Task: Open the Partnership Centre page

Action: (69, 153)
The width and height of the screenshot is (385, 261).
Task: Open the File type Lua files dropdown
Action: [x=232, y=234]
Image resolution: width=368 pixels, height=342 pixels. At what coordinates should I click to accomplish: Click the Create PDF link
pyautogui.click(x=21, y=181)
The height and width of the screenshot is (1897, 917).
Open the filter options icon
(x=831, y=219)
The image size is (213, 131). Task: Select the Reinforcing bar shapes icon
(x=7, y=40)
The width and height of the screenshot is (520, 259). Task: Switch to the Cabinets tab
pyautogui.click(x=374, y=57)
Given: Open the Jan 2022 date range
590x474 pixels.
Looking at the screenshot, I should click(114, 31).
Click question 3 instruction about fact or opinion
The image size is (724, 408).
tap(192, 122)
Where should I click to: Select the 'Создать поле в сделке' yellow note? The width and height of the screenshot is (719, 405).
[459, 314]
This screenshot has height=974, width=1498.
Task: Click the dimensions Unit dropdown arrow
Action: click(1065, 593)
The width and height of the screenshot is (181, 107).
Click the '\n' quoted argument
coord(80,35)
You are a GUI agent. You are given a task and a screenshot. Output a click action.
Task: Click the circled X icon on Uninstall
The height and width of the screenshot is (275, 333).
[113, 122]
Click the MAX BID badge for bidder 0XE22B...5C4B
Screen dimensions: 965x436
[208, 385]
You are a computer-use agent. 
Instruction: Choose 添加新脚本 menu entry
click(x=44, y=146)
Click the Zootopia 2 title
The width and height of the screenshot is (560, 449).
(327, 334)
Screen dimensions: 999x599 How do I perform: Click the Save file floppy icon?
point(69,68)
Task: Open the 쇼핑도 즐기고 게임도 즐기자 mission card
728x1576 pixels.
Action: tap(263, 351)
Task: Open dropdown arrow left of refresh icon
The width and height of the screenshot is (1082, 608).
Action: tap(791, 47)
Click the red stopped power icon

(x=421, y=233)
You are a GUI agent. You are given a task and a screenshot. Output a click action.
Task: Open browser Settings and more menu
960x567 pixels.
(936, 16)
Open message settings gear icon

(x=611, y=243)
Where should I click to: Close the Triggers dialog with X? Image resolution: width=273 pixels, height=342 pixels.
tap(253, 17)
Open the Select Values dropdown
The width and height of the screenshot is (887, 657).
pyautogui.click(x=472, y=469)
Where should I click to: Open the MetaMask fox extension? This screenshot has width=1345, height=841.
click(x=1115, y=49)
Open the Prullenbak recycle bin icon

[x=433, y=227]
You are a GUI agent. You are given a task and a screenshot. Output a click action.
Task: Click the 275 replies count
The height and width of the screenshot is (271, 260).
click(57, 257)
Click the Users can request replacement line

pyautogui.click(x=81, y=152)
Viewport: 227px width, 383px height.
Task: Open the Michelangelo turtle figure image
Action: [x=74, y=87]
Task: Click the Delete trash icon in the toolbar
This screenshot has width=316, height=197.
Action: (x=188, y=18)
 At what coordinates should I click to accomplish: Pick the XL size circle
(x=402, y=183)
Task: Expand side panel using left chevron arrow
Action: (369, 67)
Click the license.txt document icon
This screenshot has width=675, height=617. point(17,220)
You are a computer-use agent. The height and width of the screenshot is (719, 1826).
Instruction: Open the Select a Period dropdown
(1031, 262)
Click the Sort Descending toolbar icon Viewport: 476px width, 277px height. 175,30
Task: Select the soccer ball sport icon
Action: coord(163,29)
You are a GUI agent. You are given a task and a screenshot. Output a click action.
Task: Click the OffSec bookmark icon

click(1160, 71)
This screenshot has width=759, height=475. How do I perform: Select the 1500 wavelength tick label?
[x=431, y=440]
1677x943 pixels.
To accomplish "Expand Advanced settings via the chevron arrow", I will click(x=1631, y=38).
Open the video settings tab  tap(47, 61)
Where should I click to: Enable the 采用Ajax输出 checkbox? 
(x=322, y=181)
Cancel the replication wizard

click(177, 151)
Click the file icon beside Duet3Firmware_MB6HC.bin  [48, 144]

____

- **TO DO**: Set down, unchanged, only those lines above that fall between the line with "Click question 3" and the line with "Task: Click the circled X icon on Uninstall", the two end lines included.

- **SOLUTION BELOW**:
Click question 3 instruction about fact or opinion
The image size is (724, 408).
tap(192, 122)
Where should I click to: Select the 'Создать поле в сделке' yellow note? The width and height of the screenshot is (719, 405).
[459, 314]
This screenshot has height=974, width=1498.
Task: Click the dimensions Unit dropdown arrow
Action: click(1065, 593)
The width and height of the screenshot is (181, 107).
Click the '\n' quoted argument
coord(80,35)
You are a GUI agent. You are given a task and a screenshot. Output a click action.
Task: Click the circled X icon on Uninstall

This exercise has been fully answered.